Ik geef toe, antwoordde Demea, dat naar mijn mening iedereen in zekere zin de waarheid van de godsdienst in zich zelf voelt, en dat hij meer door het besef van zijn zwakheid en ellende dan door enige redenering ertoe komt, bescherming te zoeken bij een Wezen waarvan hij en heel de natuur afhankelijk zijn.

Zo vol zorgen of zo vervelend zijn ook de beste taferelen van het leven, dat de toekomst nog steeds het voorwerp is van al onze hoop en vrees.

Wij kijken onophoudelijk vooruit en zoeken door gebeden, aanbidding en offer, de onbekende machten te verzoenen, die zoals de ervaring leert ons zo kunnen kwellen en benauwen.

Rampzalige schepsels die wij zijn!

Wat voor toevlucht hebben wij te midden van het ontelbare kwaad dat het leven bedreigt, als niet de godsdienst sommige middelen ter verzoening bood en de verschrikkingen tot bedaren bracht, die ons onophoudelijk beroeren en kwellen?

Ik ben inderdaad ervan overtuigd, zei Philo, dat de beste en zelfs de enige methode om iedereen een gepast gevoel voor de godsdienst bij te brengen, bestaat in de juiste voorstellingen van de ellende en verdorvenheid der mensen.
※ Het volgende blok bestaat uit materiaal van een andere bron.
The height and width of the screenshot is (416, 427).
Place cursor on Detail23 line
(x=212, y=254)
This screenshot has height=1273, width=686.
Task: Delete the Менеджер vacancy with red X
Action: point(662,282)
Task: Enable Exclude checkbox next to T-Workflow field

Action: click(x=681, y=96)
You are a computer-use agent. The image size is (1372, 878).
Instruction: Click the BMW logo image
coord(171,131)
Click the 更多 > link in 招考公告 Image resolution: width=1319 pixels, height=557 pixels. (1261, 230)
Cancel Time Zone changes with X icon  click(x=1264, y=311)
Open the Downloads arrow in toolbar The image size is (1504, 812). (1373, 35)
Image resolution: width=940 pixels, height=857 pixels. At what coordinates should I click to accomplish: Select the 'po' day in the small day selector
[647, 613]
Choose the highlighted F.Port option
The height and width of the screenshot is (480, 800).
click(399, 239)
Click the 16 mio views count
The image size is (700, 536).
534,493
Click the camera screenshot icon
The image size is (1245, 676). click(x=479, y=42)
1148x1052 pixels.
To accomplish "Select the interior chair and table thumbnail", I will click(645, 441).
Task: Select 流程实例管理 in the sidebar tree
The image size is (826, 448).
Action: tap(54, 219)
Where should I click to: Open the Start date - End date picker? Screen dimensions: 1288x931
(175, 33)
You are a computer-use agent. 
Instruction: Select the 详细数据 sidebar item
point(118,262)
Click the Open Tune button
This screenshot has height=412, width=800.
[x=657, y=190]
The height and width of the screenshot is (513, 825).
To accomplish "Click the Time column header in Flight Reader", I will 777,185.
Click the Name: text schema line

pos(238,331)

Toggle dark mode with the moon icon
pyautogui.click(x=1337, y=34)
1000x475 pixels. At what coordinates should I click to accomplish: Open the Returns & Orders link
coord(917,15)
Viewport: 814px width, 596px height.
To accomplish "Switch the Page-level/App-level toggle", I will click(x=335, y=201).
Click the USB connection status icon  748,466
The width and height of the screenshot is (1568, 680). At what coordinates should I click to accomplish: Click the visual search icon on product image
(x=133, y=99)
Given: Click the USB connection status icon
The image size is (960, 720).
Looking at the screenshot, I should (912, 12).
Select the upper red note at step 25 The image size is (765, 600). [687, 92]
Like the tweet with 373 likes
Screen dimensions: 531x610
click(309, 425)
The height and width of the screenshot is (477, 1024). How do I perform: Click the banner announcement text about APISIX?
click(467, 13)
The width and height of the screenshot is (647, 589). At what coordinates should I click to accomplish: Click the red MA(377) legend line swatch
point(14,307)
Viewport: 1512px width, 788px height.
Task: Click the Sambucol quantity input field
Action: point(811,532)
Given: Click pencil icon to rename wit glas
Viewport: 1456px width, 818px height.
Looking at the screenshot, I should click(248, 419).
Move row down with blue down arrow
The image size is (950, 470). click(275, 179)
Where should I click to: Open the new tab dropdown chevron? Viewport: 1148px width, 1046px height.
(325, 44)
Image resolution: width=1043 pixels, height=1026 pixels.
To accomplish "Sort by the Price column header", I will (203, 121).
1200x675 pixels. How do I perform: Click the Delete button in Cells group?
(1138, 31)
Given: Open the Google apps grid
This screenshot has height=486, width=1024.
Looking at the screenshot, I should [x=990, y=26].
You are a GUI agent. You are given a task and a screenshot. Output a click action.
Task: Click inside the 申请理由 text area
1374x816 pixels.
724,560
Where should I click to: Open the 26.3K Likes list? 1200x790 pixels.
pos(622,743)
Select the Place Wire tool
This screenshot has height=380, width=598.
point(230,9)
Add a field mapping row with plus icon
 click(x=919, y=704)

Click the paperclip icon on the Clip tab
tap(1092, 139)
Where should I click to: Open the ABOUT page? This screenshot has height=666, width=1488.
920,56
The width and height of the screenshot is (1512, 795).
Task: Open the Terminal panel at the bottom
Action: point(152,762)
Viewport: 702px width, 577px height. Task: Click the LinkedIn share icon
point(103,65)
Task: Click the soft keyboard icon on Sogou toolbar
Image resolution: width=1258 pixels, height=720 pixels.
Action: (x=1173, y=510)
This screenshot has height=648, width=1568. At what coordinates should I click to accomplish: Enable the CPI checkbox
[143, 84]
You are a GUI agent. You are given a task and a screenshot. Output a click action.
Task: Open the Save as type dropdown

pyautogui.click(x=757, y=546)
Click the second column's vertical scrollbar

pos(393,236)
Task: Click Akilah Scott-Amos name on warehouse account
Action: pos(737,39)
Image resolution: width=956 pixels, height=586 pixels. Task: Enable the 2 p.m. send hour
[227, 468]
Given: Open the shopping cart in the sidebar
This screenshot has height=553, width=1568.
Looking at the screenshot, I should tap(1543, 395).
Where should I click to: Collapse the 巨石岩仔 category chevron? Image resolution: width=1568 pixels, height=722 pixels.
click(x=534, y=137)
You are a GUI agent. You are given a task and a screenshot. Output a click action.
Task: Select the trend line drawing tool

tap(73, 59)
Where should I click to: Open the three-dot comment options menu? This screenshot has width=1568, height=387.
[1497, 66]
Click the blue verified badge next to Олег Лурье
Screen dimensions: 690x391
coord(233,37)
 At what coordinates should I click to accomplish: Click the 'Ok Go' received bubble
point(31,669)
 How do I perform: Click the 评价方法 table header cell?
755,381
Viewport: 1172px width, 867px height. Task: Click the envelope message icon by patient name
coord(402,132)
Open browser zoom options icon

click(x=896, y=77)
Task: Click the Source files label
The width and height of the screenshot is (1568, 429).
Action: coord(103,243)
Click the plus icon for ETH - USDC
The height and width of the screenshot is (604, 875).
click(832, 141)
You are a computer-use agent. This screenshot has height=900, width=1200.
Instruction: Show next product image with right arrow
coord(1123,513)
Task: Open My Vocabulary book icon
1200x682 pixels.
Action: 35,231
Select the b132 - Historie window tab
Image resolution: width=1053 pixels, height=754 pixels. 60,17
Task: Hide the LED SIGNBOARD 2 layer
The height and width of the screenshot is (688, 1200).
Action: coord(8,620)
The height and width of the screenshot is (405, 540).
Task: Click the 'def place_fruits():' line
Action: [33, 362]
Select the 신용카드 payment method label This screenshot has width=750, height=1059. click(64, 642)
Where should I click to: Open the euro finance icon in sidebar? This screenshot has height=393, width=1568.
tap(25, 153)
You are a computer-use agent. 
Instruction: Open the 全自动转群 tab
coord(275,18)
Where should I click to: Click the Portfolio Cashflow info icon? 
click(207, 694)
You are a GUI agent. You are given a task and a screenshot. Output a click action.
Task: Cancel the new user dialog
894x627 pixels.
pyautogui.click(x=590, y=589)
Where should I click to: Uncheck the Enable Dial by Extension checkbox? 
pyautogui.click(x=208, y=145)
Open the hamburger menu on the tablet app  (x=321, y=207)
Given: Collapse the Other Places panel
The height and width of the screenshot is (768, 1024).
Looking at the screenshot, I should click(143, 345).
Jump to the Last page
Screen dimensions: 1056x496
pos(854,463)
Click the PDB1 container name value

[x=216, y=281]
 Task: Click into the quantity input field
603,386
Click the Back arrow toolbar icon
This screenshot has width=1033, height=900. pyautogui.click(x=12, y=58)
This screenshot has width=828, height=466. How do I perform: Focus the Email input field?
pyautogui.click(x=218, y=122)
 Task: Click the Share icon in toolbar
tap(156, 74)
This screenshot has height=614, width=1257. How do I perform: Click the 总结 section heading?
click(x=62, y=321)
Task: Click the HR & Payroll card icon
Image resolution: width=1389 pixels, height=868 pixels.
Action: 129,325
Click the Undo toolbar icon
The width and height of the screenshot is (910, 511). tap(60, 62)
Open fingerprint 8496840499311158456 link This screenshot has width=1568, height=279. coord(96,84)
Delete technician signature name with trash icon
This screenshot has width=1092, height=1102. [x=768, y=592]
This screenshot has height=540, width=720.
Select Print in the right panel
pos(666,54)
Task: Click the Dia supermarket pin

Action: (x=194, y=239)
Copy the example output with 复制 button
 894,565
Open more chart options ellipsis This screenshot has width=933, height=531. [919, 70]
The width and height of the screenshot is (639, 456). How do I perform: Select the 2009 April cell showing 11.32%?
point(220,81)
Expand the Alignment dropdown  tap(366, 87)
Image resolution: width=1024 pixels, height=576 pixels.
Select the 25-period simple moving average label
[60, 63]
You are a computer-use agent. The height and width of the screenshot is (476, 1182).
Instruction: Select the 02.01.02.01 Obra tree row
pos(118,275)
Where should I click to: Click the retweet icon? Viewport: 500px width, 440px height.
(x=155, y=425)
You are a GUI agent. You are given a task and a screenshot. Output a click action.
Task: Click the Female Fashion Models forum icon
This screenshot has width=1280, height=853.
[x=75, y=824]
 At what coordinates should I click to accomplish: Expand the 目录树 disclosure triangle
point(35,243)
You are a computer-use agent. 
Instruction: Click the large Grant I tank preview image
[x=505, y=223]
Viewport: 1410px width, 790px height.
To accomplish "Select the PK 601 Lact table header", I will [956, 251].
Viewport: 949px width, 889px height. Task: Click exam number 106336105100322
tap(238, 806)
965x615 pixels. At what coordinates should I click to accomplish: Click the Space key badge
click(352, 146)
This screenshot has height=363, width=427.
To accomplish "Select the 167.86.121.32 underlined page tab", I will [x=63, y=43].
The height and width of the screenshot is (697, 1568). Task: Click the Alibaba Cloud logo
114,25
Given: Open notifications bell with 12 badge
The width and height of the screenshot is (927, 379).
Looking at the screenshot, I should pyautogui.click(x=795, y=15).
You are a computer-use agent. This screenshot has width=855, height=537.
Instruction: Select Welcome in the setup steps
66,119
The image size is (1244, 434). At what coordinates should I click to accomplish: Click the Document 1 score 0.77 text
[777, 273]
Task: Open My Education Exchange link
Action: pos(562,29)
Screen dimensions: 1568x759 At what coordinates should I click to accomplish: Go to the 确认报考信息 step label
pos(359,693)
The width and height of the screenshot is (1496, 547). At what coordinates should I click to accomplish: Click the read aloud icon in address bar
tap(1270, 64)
En voor dat doel is de gave van welsprekendheid en sterke verbeeldingskracht méér benodigd dan die van redeneren en bewijzen.

Want is het nodig te bewijzen wat iedereen in zich zelf voelt?

Het is slechts nodig dat men het ons inniger en levendiger, zo mogelijk, doet gevoelen.

De mensen, antwoordde Demea, zijn inderdaad van deze grote en treurige waarheid genoegzaam overtuigd.

De ellenden van het leven, het ongeluk van de mens, het algemene bederf van onze natuur, het onbevredigend genot dat men vindt in vermaak, rijkdom, eer - in bijna alle talen zijn deze uitdrukkingen spreekwoordelijk geworden.

En wie kan twijfelen aan wat alle mensen verklaren op grond van eigen onmiddellijk gevoel en ervaring?...

En is het mogelijk, Cleanthes, zei Philo, dat na al deze overwegingen, en het oneindig grotere aantal dat men nog zou kunnen aanvoeren, jij toch kunt vasthouden aan je antropomorfisme en beweren dat de morele eigenschappen van de Godheid, zijn rechtvaardigheid, welwillendheid, barmhartigheid en rechtschapenheid, van dezelfde aard zijn als deze deugden bij menselijke schepselen?

Zijn macht, zo erkennen wij, is oneindig; alwat hij wil, gebeurt; maar noch de mens noch enig ander animaal wezen is gelukkig; bijgevolg wil hij niet hun geluk.

Zijn wijsheid is oneindig; hij vergist zich nooit in de keuze van de middelen tot enig doel; maar het natuurverloop is niet gericht op het geluk van mens of dier; derhalve is het niet tot dat doel geschapen.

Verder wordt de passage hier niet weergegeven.